=== What you will do ===
Could you reproduce the lines below from the one with "has width=343, height=275." through the one with "You are a computer-use agent. Viewport: 1854px"? Keep both ends and add nothing.

Data extracted from a collection
====
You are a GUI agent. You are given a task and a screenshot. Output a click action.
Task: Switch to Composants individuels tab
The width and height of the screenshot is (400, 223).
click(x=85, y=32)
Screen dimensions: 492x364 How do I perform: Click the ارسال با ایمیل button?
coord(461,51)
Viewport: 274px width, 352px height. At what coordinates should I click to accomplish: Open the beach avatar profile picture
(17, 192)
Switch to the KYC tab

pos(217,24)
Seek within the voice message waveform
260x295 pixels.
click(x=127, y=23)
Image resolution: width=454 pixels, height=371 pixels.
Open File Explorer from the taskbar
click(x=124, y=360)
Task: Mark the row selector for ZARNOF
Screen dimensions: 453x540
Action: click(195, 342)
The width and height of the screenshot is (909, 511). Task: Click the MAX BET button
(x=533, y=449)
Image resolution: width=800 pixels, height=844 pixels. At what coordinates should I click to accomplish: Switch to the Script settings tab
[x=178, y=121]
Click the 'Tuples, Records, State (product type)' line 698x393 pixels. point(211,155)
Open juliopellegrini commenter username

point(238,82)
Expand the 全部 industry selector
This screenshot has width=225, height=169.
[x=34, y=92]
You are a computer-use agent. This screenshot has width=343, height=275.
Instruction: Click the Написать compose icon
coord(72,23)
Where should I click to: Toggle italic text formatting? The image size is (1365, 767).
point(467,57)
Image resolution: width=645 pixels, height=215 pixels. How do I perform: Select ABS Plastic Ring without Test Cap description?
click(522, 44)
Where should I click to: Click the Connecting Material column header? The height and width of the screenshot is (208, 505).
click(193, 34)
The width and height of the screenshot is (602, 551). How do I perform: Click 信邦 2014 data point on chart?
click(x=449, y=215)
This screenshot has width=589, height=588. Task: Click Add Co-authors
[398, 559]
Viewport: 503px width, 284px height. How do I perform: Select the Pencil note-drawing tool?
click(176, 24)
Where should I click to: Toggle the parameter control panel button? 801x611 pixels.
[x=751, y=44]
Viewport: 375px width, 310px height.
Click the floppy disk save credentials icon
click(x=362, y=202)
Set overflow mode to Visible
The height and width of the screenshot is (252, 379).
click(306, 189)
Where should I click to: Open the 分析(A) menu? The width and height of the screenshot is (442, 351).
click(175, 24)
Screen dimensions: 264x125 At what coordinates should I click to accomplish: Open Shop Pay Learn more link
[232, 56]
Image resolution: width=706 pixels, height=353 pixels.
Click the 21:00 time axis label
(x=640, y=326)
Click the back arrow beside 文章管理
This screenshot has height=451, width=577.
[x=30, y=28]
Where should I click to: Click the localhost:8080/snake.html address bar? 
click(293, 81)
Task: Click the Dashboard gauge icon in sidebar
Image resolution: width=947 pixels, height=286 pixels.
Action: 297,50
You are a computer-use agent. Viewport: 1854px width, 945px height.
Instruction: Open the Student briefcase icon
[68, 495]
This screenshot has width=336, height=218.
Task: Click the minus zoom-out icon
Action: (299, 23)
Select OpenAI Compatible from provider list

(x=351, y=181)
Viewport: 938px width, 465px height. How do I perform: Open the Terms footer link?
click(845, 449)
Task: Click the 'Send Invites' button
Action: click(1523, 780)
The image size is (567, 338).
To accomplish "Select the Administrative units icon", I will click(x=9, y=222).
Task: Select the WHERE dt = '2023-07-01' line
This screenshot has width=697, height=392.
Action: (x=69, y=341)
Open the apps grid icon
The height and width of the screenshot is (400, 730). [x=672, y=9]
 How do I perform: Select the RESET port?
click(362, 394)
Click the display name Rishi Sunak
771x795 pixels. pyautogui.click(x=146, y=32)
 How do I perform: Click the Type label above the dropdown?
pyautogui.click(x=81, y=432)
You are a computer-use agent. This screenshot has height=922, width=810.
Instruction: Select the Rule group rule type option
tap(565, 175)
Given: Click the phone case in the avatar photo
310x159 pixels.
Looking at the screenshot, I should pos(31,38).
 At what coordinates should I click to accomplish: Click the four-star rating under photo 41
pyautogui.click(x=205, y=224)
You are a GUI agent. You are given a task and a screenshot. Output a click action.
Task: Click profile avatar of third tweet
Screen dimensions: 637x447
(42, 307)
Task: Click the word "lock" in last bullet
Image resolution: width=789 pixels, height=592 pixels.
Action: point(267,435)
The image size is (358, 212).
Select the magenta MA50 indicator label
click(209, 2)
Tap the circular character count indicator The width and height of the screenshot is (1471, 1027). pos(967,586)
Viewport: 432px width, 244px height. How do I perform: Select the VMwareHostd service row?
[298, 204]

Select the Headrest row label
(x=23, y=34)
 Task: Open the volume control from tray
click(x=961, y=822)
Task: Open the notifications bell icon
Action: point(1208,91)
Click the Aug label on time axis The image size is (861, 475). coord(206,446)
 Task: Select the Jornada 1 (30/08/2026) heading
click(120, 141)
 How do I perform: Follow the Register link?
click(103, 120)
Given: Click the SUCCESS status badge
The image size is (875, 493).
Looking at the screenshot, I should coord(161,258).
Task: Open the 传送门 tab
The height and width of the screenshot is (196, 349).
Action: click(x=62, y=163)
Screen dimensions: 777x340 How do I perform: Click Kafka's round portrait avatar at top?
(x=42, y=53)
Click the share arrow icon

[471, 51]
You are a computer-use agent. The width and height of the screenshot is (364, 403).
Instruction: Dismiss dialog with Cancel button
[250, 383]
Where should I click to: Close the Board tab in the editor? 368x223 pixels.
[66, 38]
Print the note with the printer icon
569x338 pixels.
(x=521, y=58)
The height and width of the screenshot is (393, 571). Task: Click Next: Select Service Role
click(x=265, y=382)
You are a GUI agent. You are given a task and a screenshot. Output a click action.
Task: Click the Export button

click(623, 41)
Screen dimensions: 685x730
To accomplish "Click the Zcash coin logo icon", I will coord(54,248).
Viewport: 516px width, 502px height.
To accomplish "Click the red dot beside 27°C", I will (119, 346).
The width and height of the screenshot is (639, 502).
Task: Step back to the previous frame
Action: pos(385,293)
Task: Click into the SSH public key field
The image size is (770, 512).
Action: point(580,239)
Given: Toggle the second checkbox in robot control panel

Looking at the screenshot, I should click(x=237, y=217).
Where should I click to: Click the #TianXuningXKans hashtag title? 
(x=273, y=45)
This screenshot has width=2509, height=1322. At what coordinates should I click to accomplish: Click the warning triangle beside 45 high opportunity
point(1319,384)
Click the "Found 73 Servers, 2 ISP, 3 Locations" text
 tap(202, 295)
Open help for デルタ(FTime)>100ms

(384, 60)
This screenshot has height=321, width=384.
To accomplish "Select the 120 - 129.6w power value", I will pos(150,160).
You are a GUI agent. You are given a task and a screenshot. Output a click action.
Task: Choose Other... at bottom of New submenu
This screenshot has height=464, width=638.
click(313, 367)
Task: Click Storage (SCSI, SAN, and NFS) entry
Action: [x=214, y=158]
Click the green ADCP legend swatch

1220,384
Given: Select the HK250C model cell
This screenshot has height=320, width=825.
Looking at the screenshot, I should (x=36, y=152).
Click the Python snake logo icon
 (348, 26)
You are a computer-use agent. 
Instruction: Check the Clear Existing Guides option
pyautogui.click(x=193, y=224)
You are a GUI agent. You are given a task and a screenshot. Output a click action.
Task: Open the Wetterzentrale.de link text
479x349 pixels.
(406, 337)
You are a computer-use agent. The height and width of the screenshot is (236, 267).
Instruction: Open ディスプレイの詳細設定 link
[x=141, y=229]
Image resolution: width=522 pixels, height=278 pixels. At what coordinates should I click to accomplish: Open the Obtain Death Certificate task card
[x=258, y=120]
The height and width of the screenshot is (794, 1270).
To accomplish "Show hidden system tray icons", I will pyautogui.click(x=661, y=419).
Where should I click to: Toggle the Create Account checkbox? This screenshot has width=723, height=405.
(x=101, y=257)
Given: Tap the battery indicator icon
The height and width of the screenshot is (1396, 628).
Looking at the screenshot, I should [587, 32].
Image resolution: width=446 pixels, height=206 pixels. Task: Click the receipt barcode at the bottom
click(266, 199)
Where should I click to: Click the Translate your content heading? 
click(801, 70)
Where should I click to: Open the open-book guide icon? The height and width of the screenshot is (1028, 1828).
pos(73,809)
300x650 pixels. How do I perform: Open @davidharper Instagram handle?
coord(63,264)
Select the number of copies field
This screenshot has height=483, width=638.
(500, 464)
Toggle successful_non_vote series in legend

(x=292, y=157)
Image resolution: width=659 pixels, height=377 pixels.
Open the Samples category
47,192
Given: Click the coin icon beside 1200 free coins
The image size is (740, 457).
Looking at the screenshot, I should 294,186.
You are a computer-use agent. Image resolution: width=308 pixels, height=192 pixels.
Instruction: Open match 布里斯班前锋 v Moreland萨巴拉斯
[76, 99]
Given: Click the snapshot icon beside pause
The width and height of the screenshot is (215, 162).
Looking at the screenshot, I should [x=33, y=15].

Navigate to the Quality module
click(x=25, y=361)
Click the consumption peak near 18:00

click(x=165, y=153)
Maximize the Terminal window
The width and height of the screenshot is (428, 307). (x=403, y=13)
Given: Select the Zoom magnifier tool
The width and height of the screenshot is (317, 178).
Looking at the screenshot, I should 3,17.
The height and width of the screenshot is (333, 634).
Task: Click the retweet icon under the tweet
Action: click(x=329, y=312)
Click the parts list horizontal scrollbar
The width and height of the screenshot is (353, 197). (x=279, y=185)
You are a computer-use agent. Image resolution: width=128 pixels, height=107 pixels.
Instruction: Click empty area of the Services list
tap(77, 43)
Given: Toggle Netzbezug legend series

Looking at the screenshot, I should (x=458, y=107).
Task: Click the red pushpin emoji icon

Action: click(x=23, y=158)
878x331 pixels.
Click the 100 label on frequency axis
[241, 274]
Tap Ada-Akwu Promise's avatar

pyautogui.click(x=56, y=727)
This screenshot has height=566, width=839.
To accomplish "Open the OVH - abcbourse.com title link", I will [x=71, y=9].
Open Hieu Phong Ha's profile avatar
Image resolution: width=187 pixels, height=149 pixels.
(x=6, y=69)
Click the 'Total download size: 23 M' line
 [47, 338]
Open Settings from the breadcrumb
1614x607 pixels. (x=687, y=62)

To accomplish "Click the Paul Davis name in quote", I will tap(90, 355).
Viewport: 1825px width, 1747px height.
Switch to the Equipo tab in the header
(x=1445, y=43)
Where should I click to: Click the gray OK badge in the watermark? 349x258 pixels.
====
=== Answer box ===
You are a computer-use agent. This screenshot has width=343, height=275.
Instruction: Click the Написать compose icon
coord(72,23)
Where should I click to: Toggle italic text formatting? The image size is (1365, 767).
point(467,57)
Image resolution: width=645 pixels, height=215 pixels. How do I perform: Select ABS Plastic Ring without Test Cap description?
click(522, 44)
Where should I click to: Click the Connecting Material column header? The height and width of the screenshot is (208, 505).
click(193, 34)
The width and height of the screenshot is (602, 551). How do I perform: Click 信邦 2014 data point on chart?
click(x=449, y=215)
This screenshot has width=589, height=588. Task: Click Add Co-authors
[398, 559]
Viewport: 503px width, 284px height. How do I perform: Select the Pencil note-drawing tool?
click(176, 24)
Where should I click to: Toggle the parameter control panel button? 801x611 pixels.
[x=751, y=44]
Viewport: 375px width, 310px height.
Click the floppy disk save credentials icon
click(x=362, y=202)
Set overflow mode to Visible
The height and width of the screenshot is (252, 379).
click(306, 189)
Where should I click to: Open the 分析(A) menu? The width and height of the screenshot is (442, 351).
click(175, 24)
Screen dimensions: 264x125 At what coordinates should I click to accomplish: Open Shop Pay Learn more link
[232, 56]
Image resolution: width=706 pixels, height=353 pixels.
Click the 21:00 time axis label
(x=640, y=326)
Click the back arrow beside 文章管理
This screenshot has height=451, width=577.
[x=30, y=28]
Where should I click to: Click the localhost:8080/snake.html address bar? 
click(293, 81)
Task: Click the Dashboard gauge icon in sidebar
Image resolution: width=947 pixels, height=286 pixels.
Action: 297,50
You are a computer-use agent. Viewport: 1854px width, 945px height.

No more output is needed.